Synonyms and Collocations 2.0 – SoKol

Upgrading fundamental dictionary resources and databases of CJVT UL

The project addresses two fundamental building blocks of the Slovene digital language infrastructure: the Thesaurus of Modern Slovene and the Collocations Dictionary of Modern Slovene. The dictionaries are currently available in version 1.0. The project aims to upgrade both to version 2.0 and publish them on both, the dictionary interface as well as the digital language repository CLARIN.SI in the form of an open access dictionary database. The results will be available in the last months of 2022.

The Resolution on the National Program for Language Policy 2021–2025 lists the Thesaurus of Modern Slovene and the Collocations Dictionary of Modern Slovene as some of the major achievements from the 2014–2018 period, a time when Slovenia recognized the challenges in the field of language infrastructure that required swift and effective action. Both dictionaries introduce the concept of a “responsive dictionary”, which provides fast access to open data on modern language use: responsive dictionaries are created by algorithms and are immediately accessible for all in this version. What follows is a gradual linguistic review and editing process, in which the wider community can participate.

Given that response dictionaries are based on regular updating, we assessed the community priorities regarding the first updates of the Thesaurus and Collocations Dictionary by surveying users, conducting interviews and evaluations.
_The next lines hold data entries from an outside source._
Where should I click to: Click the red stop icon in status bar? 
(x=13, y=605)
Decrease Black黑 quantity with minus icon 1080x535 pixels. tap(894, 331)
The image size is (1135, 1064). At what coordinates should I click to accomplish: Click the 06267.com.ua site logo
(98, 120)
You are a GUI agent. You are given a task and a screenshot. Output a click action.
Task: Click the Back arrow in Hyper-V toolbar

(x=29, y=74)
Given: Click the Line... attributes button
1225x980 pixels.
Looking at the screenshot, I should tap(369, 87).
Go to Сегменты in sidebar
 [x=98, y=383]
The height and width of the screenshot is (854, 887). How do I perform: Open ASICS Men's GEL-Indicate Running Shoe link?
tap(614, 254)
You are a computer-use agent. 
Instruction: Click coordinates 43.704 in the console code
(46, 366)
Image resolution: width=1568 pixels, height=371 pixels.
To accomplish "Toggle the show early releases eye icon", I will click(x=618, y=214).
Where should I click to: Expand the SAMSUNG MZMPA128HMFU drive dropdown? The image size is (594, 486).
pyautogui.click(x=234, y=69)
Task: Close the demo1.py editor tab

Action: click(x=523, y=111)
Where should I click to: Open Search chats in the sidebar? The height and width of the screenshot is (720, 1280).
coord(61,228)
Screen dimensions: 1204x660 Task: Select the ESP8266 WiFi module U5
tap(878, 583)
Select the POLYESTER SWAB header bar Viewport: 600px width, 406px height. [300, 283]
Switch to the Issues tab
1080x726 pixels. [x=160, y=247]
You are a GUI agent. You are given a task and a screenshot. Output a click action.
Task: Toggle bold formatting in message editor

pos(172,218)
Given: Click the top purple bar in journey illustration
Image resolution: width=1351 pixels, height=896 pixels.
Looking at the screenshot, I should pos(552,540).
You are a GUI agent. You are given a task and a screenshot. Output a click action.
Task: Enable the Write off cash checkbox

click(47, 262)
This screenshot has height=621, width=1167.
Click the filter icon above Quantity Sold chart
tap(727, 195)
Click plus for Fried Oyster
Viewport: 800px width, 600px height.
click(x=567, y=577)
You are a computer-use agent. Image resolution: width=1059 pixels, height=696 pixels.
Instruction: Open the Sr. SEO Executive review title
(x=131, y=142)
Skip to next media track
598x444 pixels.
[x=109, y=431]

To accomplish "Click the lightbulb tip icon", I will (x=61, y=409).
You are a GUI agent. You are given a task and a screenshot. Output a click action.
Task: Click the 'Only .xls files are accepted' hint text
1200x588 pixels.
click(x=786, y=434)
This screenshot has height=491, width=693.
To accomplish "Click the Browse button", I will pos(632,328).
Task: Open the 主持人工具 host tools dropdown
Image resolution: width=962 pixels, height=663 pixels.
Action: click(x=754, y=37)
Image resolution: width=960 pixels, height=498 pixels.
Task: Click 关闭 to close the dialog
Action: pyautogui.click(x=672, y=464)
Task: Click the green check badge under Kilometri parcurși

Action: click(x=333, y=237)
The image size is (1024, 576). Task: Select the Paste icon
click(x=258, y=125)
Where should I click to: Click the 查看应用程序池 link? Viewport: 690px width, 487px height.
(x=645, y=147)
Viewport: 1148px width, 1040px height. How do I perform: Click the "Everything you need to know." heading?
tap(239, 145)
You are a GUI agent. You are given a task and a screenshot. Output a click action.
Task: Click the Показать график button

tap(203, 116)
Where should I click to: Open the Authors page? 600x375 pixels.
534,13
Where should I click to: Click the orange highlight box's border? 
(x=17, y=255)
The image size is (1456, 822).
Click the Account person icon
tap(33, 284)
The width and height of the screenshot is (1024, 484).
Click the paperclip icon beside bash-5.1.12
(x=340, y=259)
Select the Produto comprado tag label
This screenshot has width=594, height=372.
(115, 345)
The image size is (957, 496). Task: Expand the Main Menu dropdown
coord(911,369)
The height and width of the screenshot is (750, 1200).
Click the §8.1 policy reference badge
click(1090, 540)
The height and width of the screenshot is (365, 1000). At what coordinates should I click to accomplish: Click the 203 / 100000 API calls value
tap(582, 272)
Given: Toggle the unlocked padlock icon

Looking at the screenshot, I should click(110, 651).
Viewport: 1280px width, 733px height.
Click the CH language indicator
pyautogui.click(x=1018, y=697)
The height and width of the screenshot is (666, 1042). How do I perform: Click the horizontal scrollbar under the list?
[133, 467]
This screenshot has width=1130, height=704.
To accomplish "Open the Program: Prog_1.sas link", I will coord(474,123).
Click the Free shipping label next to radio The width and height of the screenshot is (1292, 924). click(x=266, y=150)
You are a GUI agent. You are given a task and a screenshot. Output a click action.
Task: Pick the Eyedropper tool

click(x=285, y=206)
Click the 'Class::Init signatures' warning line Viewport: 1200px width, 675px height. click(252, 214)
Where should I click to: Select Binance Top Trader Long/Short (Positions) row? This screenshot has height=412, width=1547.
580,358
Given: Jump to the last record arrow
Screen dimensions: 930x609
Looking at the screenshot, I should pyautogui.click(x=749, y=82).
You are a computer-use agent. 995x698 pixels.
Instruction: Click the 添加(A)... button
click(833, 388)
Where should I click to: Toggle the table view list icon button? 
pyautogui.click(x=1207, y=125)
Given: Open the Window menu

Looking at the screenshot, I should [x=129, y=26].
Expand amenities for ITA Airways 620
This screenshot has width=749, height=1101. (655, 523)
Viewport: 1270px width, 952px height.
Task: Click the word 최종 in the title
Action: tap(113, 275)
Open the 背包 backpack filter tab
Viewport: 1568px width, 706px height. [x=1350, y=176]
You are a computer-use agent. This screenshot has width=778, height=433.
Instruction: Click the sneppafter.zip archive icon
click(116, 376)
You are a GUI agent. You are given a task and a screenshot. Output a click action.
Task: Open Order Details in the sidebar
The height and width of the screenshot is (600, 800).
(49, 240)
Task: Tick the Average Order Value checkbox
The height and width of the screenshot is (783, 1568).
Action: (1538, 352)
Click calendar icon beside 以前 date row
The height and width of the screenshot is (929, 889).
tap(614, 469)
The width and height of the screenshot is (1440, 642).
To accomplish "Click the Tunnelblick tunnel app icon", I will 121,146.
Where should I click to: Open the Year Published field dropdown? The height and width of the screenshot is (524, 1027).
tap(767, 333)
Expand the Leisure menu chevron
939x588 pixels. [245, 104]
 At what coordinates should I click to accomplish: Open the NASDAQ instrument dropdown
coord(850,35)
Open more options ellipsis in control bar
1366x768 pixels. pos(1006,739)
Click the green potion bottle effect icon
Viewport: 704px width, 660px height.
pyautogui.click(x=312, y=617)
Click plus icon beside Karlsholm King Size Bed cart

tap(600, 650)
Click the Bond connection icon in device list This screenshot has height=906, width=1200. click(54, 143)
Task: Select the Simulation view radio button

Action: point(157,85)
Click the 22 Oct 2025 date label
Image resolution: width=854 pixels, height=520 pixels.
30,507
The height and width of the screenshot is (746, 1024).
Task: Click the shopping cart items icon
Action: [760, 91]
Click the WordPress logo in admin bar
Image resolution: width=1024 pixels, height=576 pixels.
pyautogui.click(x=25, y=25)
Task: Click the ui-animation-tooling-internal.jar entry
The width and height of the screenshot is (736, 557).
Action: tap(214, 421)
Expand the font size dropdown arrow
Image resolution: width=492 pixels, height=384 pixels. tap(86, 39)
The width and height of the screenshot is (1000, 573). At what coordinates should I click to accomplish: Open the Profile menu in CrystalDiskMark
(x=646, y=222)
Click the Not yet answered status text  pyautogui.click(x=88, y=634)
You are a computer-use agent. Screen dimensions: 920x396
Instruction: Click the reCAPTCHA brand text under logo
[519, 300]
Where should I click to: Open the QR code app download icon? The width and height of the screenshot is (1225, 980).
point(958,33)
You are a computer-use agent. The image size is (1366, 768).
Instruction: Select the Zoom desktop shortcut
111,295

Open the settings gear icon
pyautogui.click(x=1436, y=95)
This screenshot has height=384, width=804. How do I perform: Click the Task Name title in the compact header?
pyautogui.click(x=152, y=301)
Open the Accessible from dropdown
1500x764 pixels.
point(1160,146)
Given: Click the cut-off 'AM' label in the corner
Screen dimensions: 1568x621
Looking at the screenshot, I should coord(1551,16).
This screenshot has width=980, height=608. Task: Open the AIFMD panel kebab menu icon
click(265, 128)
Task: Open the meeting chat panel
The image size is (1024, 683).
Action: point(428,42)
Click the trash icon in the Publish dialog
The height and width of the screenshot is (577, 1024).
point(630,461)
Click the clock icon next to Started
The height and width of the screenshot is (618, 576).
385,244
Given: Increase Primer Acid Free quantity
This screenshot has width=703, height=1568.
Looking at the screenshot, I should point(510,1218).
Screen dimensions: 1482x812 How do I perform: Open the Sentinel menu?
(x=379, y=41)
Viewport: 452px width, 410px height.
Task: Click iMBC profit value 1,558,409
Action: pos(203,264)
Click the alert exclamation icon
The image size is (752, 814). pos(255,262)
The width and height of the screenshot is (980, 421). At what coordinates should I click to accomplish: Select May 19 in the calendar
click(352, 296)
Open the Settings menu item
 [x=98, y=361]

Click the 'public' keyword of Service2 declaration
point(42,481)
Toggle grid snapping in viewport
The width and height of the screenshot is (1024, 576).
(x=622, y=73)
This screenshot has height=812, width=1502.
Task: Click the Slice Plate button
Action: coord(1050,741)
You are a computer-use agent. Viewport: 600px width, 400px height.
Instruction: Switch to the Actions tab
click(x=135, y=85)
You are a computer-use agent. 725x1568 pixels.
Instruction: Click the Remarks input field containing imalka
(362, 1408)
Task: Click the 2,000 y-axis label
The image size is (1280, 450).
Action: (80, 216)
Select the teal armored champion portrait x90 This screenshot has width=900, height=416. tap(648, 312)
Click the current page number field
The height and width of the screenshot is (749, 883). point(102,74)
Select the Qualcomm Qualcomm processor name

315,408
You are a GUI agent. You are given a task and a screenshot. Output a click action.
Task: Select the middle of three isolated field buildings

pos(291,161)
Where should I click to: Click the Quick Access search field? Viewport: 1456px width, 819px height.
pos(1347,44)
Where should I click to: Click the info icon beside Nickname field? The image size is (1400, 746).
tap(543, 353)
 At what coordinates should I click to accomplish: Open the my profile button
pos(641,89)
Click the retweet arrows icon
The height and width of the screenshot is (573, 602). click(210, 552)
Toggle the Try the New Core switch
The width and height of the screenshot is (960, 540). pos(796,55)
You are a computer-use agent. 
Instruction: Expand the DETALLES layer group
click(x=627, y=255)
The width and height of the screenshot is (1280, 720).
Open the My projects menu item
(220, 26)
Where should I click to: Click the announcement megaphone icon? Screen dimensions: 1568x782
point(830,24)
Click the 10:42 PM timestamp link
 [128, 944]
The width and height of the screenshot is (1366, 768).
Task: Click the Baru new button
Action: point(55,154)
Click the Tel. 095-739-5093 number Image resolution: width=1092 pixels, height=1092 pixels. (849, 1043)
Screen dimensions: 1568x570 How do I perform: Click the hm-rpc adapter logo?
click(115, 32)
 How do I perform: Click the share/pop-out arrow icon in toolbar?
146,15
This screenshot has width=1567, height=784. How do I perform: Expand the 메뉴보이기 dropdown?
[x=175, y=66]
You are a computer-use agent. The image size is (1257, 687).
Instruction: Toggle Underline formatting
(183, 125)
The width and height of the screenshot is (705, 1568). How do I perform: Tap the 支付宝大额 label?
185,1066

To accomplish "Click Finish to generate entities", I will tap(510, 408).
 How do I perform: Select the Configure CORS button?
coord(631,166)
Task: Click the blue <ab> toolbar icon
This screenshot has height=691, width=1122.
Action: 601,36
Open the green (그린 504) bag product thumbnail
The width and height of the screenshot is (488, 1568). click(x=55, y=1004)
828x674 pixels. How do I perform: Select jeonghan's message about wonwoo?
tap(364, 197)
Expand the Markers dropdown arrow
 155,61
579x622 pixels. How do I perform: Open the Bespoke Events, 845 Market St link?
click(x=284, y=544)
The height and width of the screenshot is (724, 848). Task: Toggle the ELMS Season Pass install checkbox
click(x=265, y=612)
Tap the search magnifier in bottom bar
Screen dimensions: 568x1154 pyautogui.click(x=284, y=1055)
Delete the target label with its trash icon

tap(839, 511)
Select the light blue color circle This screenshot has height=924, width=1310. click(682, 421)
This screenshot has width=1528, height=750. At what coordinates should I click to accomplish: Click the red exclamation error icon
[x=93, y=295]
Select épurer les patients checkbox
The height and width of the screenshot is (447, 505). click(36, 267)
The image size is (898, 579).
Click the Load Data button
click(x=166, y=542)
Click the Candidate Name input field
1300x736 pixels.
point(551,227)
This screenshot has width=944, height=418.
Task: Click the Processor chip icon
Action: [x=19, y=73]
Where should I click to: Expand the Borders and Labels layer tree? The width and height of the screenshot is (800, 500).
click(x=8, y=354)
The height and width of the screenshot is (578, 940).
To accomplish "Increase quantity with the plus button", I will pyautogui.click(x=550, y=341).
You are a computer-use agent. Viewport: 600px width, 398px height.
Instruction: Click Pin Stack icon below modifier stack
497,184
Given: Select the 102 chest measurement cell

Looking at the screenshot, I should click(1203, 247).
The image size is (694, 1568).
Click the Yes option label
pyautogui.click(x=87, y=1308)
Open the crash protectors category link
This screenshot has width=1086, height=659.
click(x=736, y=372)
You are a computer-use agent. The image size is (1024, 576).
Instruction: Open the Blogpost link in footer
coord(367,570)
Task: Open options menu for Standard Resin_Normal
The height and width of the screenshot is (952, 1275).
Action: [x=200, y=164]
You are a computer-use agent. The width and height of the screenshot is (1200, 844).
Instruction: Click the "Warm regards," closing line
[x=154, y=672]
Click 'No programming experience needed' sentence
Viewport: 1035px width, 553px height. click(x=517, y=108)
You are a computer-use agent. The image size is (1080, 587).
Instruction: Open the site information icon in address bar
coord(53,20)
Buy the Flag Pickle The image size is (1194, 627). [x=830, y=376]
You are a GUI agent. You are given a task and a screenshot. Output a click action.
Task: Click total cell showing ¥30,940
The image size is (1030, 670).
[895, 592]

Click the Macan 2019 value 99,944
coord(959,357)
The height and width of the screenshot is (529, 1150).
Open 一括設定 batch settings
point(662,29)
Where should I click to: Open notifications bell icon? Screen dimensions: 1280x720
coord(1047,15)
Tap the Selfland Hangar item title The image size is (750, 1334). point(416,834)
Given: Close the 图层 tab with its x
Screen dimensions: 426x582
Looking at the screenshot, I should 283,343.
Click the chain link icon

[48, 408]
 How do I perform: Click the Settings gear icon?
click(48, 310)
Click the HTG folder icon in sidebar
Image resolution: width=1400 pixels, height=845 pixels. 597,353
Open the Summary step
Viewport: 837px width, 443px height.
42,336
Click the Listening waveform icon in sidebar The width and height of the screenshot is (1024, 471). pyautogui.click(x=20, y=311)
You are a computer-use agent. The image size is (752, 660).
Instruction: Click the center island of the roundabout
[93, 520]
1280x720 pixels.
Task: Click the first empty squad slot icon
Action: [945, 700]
The Thesaurus is made with the users in mind – they can enter their own synonym suggestions – therefore we will ensure more transparent and faster editorial protocols. We will also add a section dedicated to antonyms. Regarding the Collocations Dictionary, we will develop a system for advanced search of multi-word dictionary information. We aim to add qualifiers for both dictionaries, with priority for hateful and derogatory vocabulary. For these dictionary entries, we will review use examples, which are automatically imported from a corpus. Lastly, we will equip at least 2,000 dictionary entries with information regarding meaning and classify synonyms and collocations under the appropriate semantic indicators.

The project is financed by the Ministry of Culture of the Republic of Slovenia as part of the Public Tender for (co)financing projects intended for the construction and modernization of the infrastructure for the Slovenian language in the digital environment 2021–2022.